いつか子どもの気持ちが変わることもあるかもしれません。いつか会いたいと思ってくれる日が来る可能性まで、今の私が否定する必要はないと思っています。

でも、その日が来ることだけを期待して生き続けることも、今の私には苦しいことです。

もう会えないかもしれない。

それでも、もしかしたらいつか会えるかもしれない。

今は、その二つの気持ちの間で揺れています。

それでも、私は前を向いて生きていく

今回、偶然子どもの姿を見かけたことで、自分が思っていた以上に「会いたい」という気持ちを抱えていたことを知りました。

自分なりに覚悟を決めたつもりでも、ほんの一瞬でその気持ちは大きく揺らぎました。

そして、「会いたくない」という言葉を受け取り、カウンセリングで気持ちを話しても、子どもと会えないという現実そのものが変わったわけではありません。

むしろ、以前よりもその苦しさを強く感じるようになった部分もあります。

それでも、私は前を向いて生きていきたいと思っています。

今回の出来事がなかったことになるわけでも、子どものことを思い出さなくなるわけでもありません。これから先も、季節が変わった時、同じくらいの年齢の子どもを見かけた時、何気ない日常の中で、何度も心が揺れることはあると思います。
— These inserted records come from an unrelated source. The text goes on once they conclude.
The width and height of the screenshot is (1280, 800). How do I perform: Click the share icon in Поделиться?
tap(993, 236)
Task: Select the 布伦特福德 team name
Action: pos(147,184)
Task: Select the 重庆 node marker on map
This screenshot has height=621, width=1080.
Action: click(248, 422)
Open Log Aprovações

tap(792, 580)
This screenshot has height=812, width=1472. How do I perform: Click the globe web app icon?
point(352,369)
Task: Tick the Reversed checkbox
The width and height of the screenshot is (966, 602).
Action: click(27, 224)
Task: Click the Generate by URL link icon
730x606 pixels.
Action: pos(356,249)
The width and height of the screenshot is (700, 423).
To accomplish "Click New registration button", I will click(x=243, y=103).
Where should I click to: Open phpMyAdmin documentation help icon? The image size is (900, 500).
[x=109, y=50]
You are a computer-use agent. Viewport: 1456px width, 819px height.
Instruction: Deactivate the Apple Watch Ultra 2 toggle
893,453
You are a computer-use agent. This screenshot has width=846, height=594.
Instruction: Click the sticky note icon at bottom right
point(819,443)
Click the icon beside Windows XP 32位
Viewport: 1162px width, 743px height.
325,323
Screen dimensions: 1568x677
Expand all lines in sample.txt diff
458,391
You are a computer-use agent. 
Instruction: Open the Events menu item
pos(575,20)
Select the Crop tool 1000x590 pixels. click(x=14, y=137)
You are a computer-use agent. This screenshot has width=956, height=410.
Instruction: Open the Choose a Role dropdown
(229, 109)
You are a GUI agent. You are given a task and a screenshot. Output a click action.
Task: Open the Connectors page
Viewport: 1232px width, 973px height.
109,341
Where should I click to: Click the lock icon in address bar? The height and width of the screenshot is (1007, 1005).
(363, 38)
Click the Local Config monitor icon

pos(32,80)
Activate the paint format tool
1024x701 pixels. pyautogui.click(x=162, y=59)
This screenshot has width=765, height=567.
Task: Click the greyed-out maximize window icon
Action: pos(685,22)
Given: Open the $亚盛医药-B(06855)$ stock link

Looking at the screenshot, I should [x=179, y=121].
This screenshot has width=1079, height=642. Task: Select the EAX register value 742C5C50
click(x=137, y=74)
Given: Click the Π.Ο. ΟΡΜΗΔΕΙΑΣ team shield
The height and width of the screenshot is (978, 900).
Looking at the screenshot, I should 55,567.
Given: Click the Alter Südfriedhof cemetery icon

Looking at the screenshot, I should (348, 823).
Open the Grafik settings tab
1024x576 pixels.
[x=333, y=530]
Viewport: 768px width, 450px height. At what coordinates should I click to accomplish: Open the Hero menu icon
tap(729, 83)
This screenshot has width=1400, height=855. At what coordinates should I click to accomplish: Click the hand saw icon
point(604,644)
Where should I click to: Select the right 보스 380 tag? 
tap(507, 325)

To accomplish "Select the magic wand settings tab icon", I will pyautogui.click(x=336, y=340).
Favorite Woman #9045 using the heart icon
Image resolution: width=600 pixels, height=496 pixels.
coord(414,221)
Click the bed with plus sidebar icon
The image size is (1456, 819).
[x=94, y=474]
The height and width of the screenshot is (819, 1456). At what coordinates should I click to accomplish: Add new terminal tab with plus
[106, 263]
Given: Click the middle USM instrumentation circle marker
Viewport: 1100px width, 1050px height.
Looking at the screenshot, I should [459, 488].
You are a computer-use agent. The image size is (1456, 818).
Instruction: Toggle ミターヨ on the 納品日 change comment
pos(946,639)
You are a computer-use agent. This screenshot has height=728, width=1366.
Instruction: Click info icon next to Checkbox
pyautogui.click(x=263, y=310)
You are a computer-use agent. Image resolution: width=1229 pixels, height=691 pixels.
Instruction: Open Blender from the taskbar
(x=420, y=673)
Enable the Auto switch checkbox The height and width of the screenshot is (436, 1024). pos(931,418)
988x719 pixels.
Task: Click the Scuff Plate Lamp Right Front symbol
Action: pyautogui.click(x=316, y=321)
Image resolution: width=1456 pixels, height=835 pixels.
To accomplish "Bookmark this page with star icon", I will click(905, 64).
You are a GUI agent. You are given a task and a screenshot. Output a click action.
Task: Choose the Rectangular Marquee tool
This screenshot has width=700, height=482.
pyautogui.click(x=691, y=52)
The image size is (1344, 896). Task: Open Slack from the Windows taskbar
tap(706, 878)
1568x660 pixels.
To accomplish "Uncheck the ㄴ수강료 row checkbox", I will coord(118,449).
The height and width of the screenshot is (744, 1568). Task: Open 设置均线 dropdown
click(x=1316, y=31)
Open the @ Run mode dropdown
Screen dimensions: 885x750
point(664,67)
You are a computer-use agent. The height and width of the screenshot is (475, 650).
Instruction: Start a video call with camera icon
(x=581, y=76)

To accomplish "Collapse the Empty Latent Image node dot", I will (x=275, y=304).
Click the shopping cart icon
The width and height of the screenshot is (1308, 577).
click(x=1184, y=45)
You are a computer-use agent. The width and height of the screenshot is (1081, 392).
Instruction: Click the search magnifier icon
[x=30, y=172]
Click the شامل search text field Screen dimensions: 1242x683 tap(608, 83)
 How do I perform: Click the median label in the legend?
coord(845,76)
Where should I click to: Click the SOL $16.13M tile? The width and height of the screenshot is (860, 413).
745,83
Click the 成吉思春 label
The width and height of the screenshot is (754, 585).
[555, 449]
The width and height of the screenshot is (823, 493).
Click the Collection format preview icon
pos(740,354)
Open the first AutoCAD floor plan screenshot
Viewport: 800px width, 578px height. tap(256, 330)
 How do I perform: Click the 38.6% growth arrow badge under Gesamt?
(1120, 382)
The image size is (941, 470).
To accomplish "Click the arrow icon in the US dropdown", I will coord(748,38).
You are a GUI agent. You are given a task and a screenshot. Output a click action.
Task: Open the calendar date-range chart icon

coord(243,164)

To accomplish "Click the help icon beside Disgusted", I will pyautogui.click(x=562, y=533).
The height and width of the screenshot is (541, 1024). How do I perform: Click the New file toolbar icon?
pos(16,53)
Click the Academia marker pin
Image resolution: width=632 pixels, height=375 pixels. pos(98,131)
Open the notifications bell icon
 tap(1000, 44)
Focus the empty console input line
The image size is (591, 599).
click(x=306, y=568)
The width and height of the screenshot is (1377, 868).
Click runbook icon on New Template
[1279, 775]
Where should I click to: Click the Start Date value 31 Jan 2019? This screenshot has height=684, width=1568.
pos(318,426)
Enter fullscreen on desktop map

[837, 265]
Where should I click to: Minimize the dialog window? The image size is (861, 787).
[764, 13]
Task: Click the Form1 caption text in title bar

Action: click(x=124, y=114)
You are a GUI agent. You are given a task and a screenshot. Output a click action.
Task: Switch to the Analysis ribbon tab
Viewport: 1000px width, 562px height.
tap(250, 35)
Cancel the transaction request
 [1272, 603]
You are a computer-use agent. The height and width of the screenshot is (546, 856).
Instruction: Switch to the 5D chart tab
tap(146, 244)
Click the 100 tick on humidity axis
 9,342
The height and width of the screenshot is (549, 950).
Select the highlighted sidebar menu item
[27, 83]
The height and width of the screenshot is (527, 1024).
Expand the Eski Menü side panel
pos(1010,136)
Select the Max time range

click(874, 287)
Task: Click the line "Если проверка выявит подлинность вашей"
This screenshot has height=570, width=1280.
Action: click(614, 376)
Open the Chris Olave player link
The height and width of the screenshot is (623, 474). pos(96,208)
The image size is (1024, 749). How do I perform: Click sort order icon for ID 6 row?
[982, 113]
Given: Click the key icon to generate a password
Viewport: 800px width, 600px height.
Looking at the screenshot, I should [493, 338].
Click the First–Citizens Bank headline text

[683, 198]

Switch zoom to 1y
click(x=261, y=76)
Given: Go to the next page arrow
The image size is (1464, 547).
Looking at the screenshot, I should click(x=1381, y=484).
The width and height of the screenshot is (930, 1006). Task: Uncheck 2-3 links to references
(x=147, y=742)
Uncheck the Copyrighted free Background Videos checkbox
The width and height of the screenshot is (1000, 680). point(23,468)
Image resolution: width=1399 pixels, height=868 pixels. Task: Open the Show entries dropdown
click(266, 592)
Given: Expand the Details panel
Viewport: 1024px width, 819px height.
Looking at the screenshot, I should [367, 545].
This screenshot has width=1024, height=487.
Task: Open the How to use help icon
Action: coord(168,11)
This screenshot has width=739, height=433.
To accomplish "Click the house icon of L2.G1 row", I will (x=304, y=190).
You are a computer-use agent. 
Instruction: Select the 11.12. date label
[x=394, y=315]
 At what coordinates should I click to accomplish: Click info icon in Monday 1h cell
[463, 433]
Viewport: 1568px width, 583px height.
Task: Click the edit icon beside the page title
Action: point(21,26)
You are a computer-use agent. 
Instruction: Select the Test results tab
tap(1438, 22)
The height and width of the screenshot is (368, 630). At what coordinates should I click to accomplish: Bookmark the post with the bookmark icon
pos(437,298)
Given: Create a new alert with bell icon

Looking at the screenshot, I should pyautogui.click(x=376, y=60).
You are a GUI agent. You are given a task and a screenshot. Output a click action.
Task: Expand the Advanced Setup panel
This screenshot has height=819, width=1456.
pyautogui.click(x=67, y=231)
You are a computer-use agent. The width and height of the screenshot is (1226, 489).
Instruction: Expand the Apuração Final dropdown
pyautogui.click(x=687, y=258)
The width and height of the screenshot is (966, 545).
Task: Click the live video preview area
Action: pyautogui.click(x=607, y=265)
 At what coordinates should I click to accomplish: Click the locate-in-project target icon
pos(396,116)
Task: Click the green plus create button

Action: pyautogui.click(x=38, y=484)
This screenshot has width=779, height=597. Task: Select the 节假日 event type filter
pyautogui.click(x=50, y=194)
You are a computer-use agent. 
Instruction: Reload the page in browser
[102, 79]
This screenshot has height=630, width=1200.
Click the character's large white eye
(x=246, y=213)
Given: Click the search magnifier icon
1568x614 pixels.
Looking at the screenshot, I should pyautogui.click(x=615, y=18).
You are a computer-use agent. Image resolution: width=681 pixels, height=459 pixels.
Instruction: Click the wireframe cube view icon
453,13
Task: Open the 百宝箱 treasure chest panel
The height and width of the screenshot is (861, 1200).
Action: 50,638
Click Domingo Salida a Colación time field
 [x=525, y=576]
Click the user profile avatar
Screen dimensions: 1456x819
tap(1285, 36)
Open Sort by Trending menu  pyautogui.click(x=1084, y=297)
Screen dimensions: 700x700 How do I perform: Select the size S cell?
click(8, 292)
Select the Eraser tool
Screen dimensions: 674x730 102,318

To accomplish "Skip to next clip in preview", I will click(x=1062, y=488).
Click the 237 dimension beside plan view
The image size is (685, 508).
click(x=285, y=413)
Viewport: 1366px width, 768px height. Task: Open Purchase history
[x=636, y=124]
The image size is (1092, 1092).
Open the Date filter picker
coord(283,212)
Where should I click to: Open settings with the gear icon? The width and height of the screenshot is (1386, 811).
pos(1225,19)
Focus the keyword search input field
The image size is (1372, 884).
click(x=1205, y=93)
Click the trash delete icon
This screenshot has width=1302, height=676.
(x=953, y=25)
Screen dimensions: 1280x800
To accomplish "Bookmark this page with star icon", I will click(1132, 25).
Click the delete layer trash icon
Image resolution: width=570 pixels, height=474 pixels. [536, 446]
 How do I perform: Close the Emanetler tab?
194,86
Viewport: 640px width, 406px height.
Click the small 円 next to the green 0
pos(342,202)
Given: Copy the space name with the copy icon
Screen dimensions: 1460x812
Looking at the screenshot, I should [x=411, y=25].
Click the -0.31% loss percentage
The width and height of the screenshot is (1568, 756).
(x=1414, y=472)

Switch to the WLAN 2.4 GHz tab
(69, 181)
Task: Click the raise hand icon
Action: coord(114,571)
それでも、そのたびに自分の人生まで止めるのではなく、この気持ちを抱えながら前へ進んでいきたい。

子どもの姿を見かけ、これほど心が揺れたからこそ、改めてそう思うようになりました。

この先、子どもの気持ちがどう変わるのか。

もう二度と会うことはないのか。

その答えは、今の私には分かりません。

ただ、この日に自分の心が大きく揺れたこと。そして、それでも自分の人生を前へ進めていきたいと思ったこと。

その気持ちを、今の自分の記録として正直に書き残しておきたいと思います。